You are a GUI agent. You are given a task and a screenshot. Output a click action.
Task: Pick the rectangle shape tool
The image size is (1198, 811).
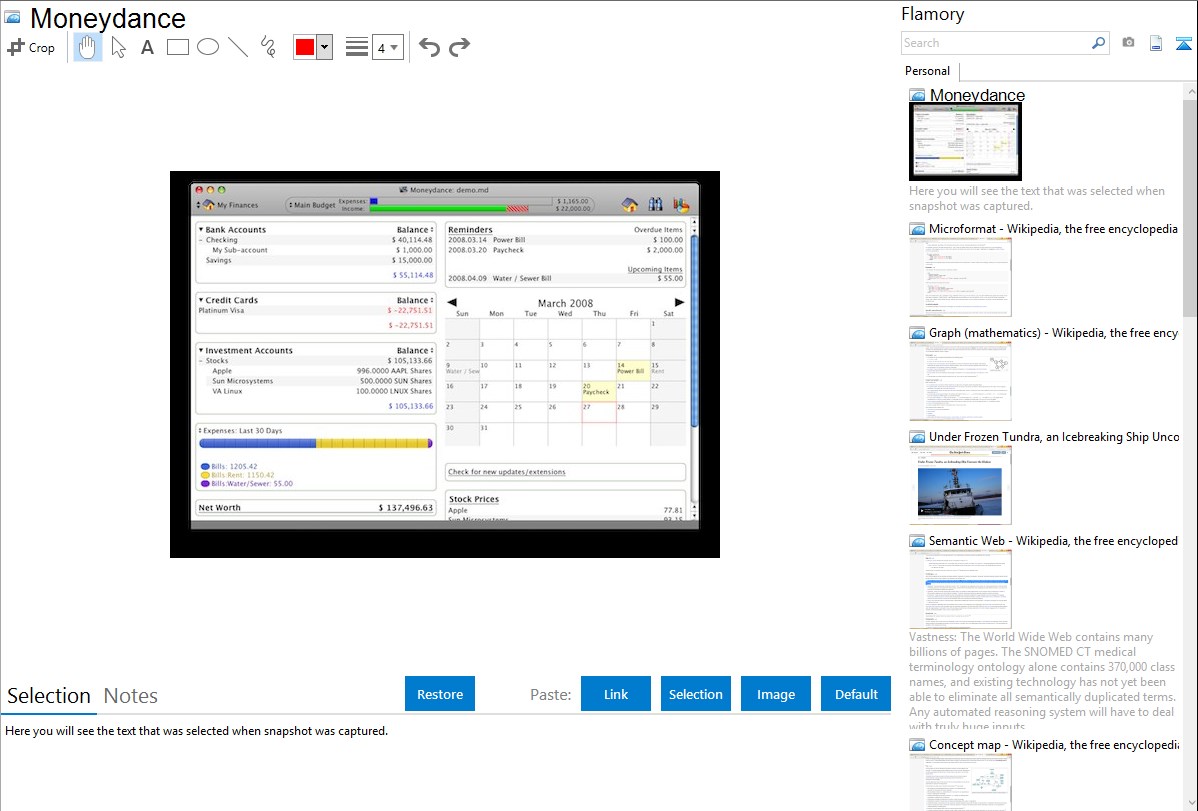178,47
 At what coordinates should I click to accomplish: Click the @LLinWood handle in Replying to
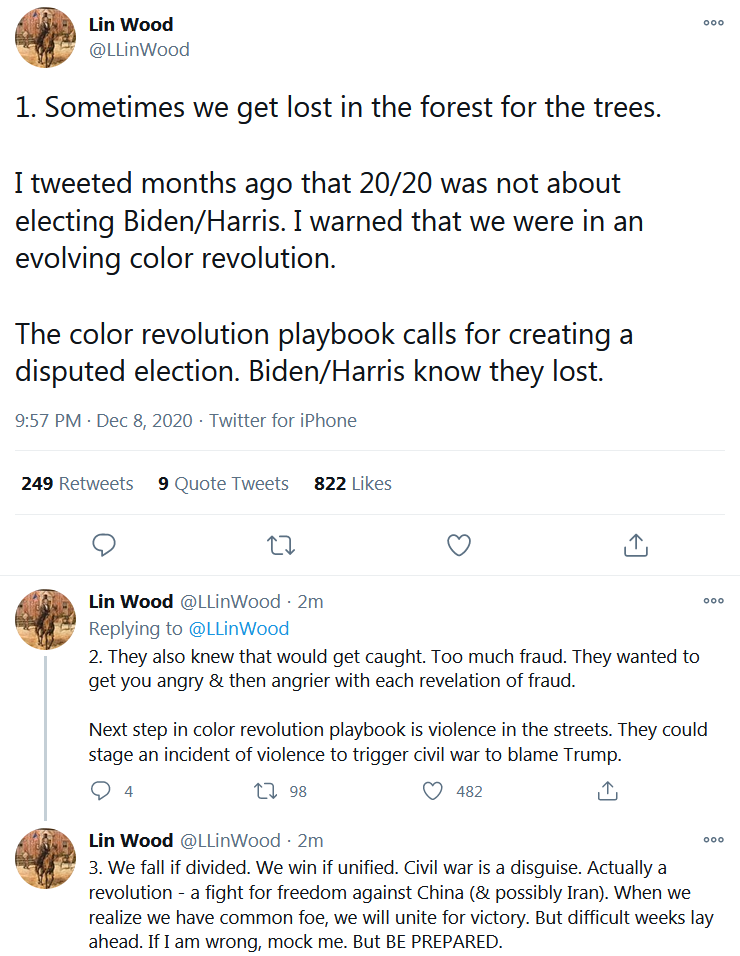238,629
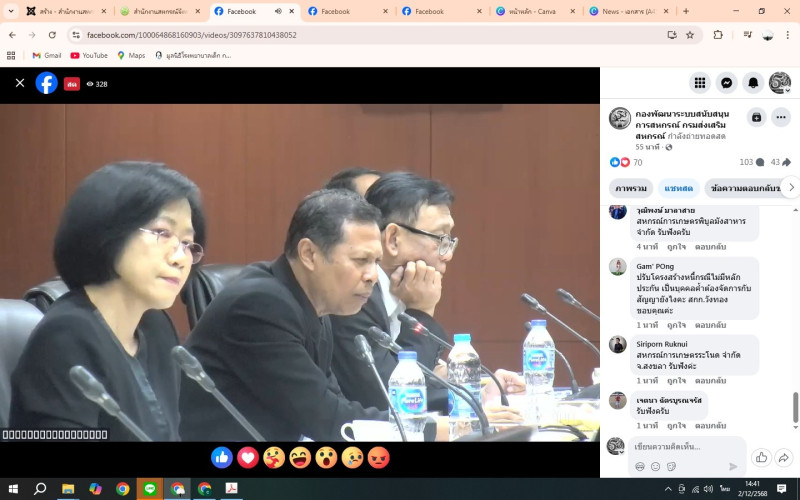Image resolution: width=800 pixels, height=500 pixels.
Task: Toggle Like with thumbs-up beside comment box
Action: 761,457
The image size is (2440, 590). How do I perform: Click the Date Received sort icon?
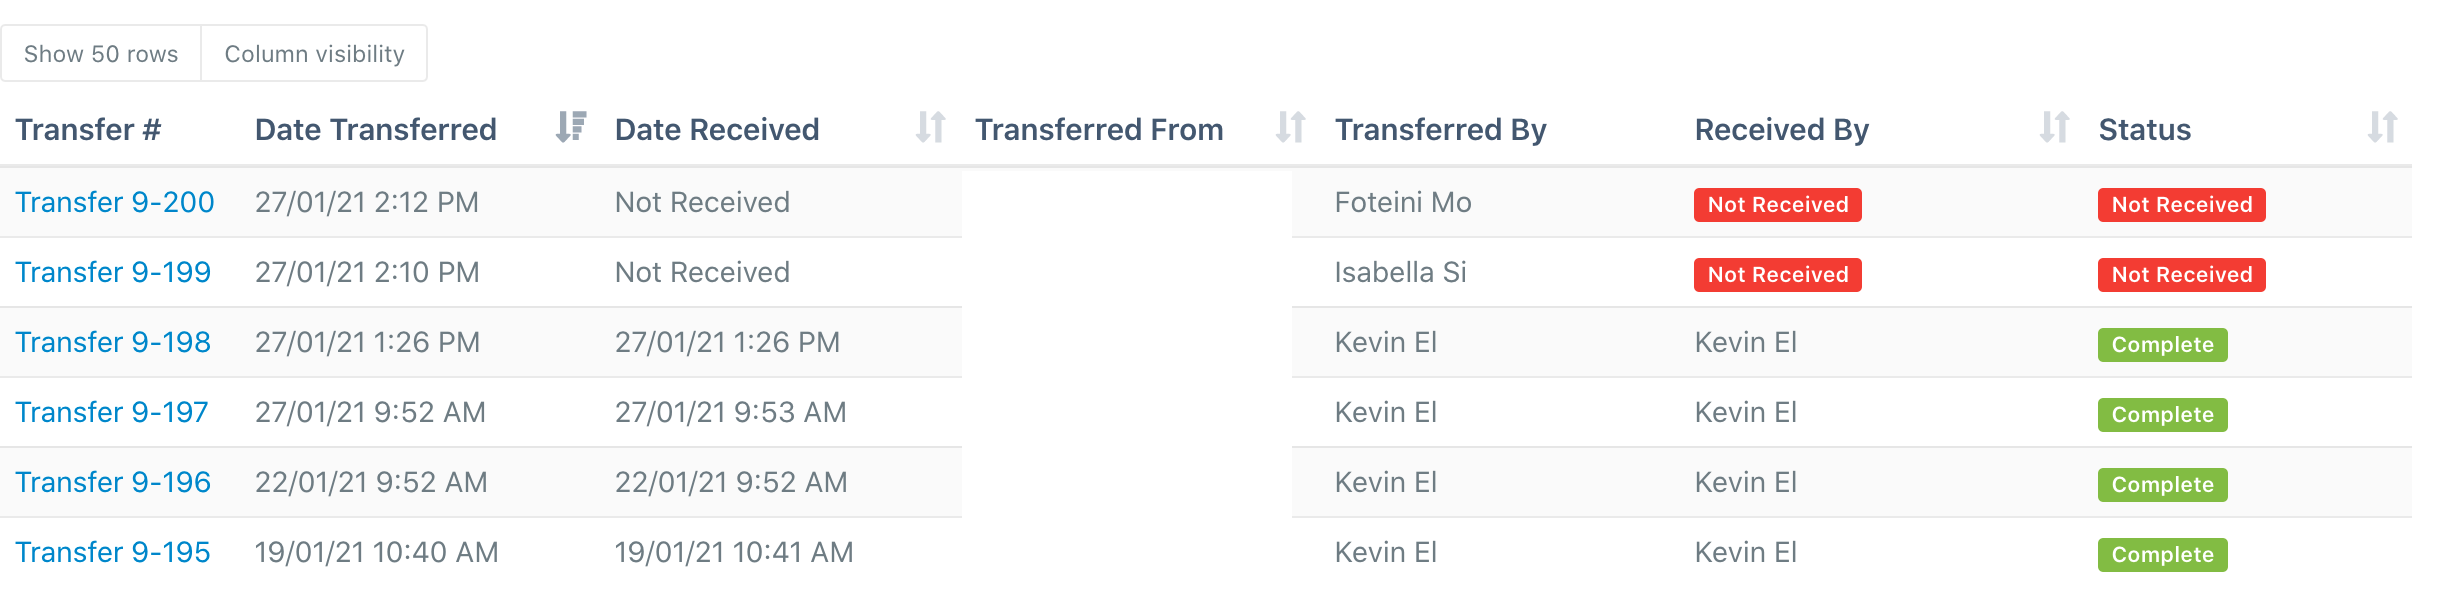931,127
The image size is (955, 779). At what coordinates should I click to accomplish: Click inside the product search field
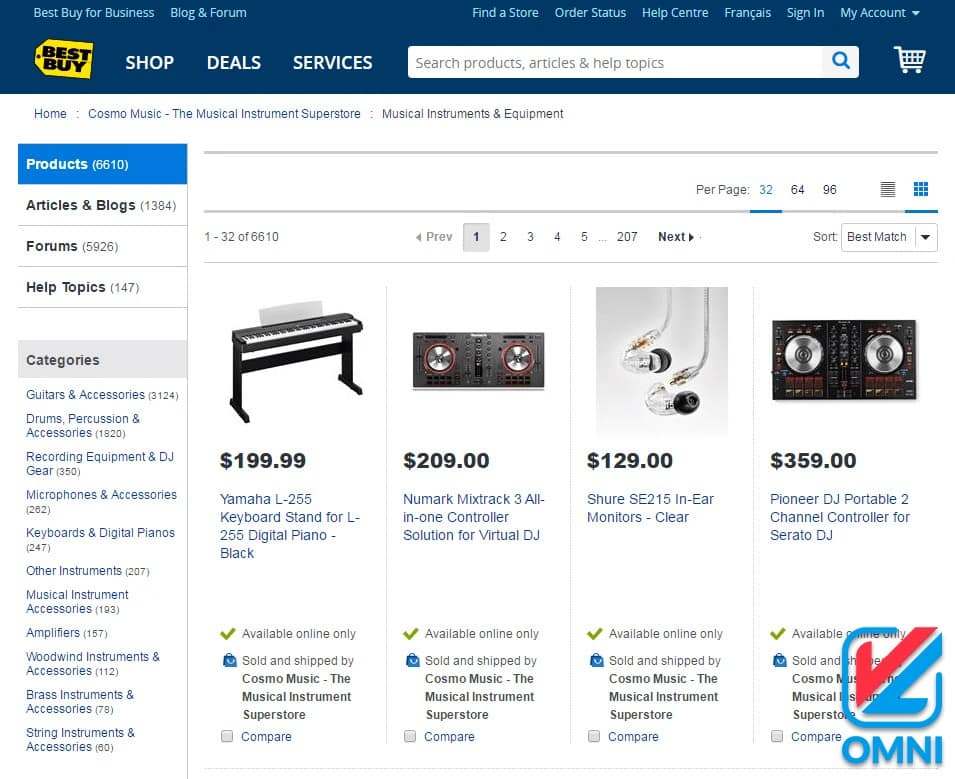pyautogui.click(x=600, y=61)
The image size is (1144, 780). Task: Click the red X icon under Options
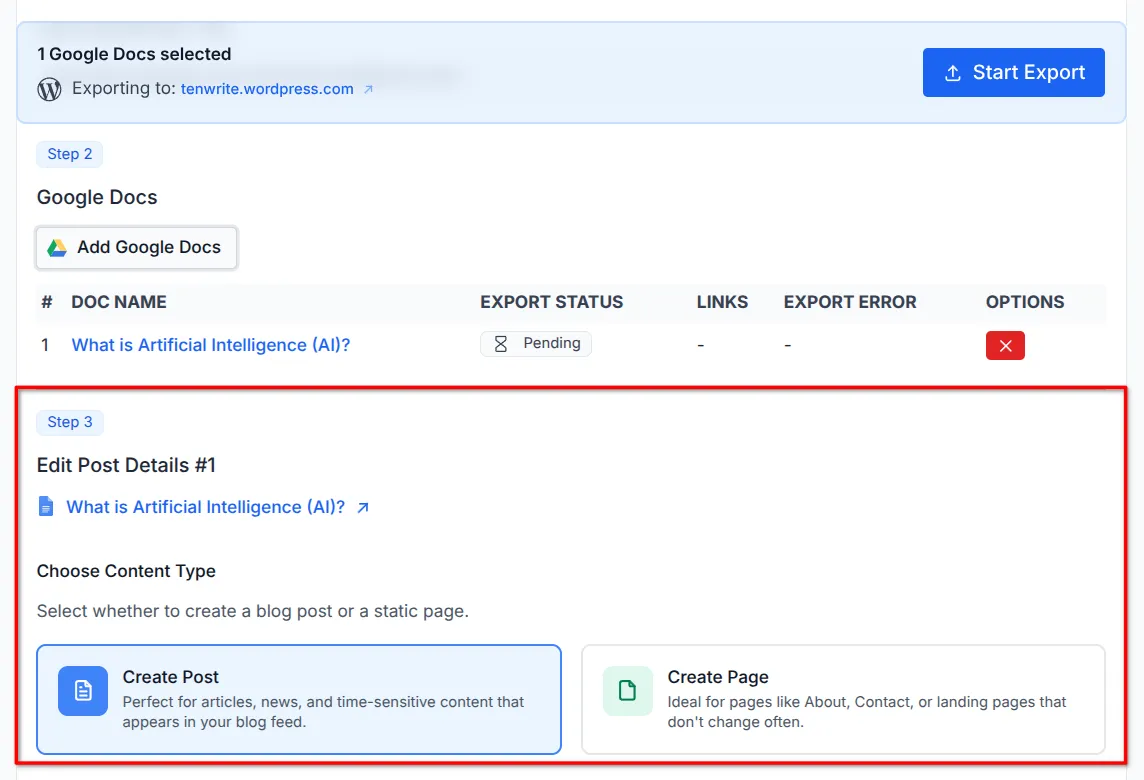(x=1005, y=344)
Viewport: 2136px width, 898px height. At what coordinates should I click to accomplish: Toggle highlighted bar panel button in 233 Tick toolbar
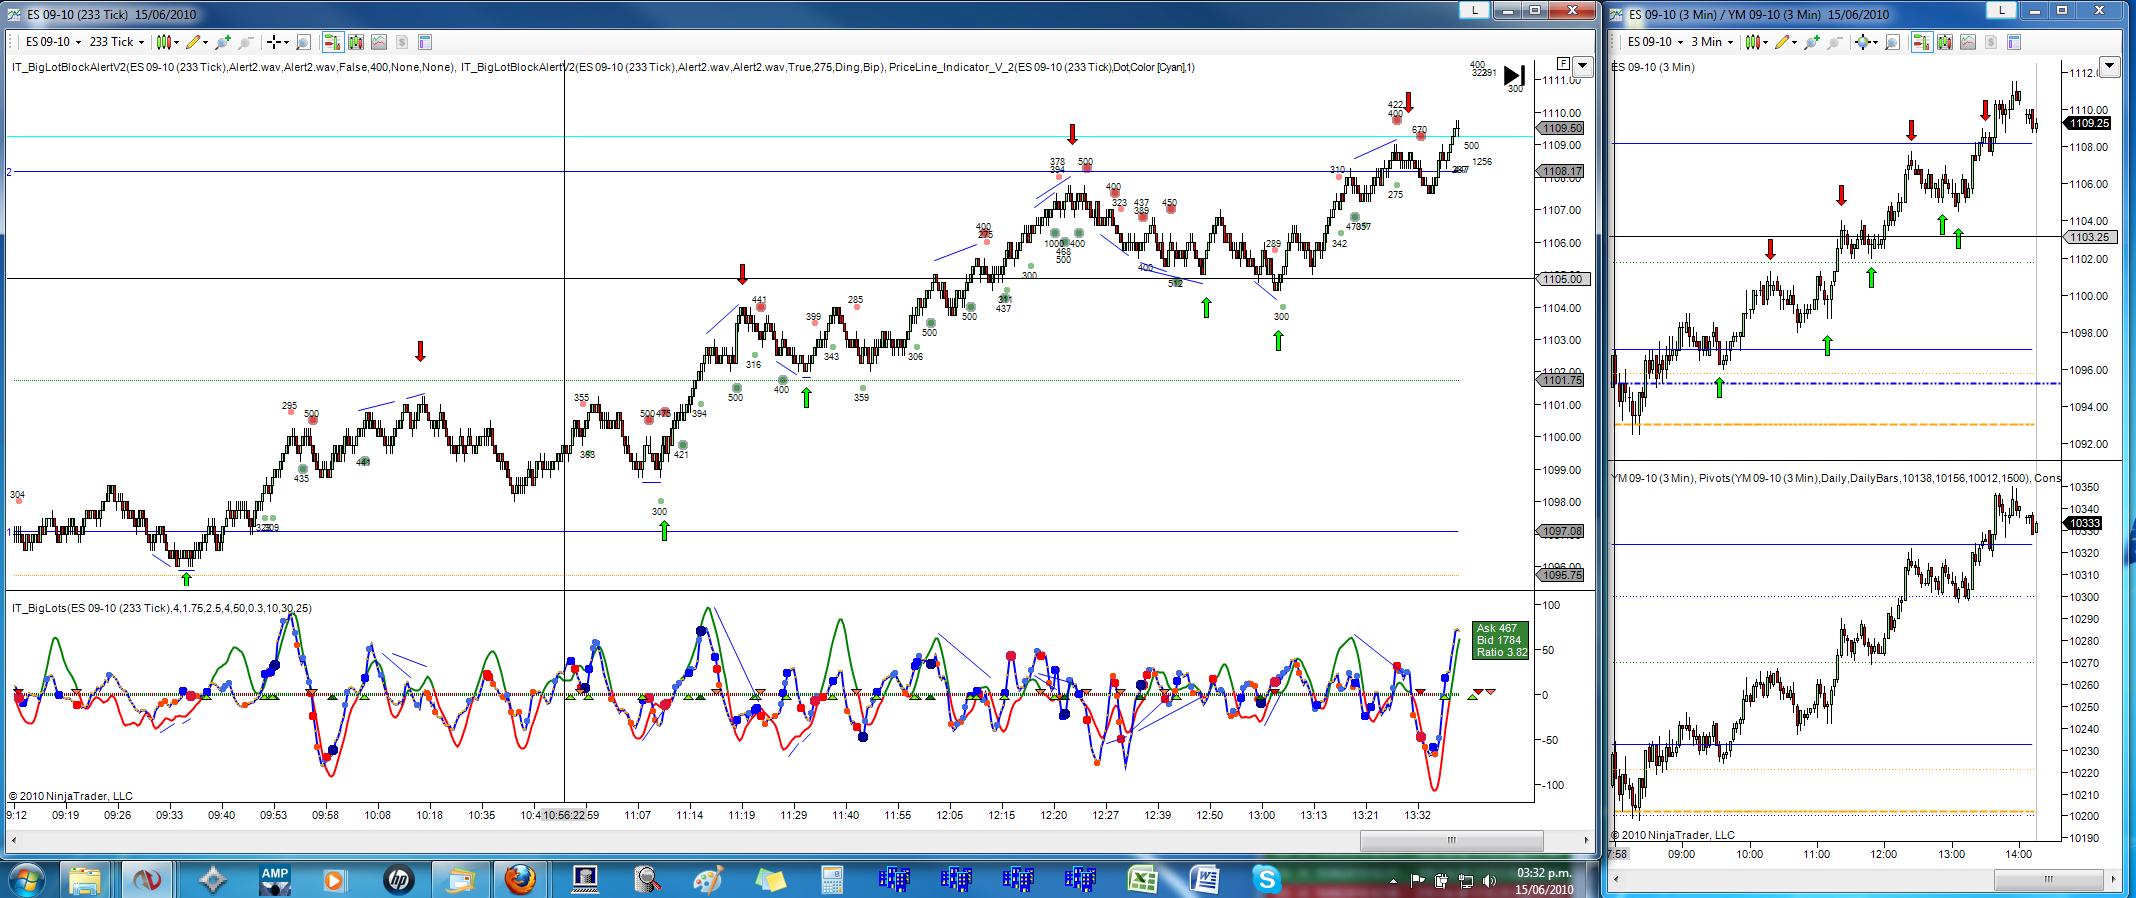pos(333,42)
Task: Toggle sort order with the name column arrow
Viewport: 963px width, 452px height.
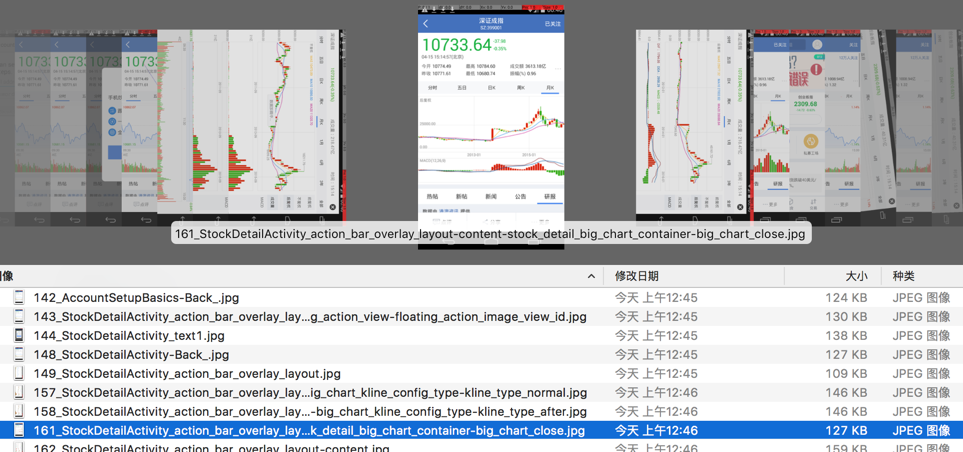Action: pyautogui.click(x=591, y=276)
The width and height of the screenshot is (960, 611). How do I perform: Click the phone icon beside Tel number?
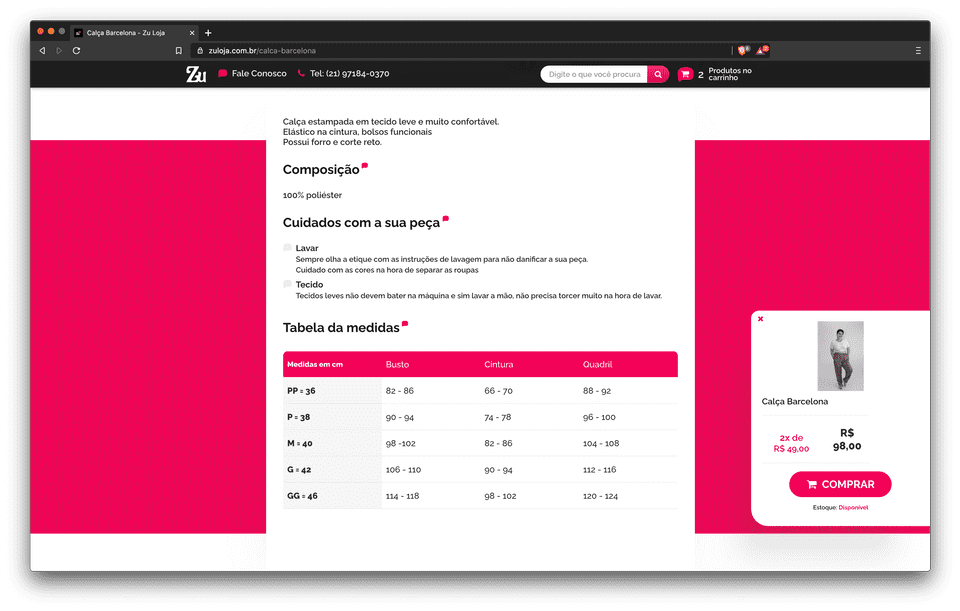coord(301,74)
-=-=-=-=-
Try it: Give again, word for word, the lines from the one containing "Viewport: 963px width, 452px height." through the last line of the entries, with pictures omitted and nothing added.

Output of the exercise:
Viewport: 963px width, 452px height.
Action: pyautogui.click(x=591, y=276)
The width and height of the screenshot is (960, 611). How do I perform: Click the phone icon beside Tel number?
coord(301,74)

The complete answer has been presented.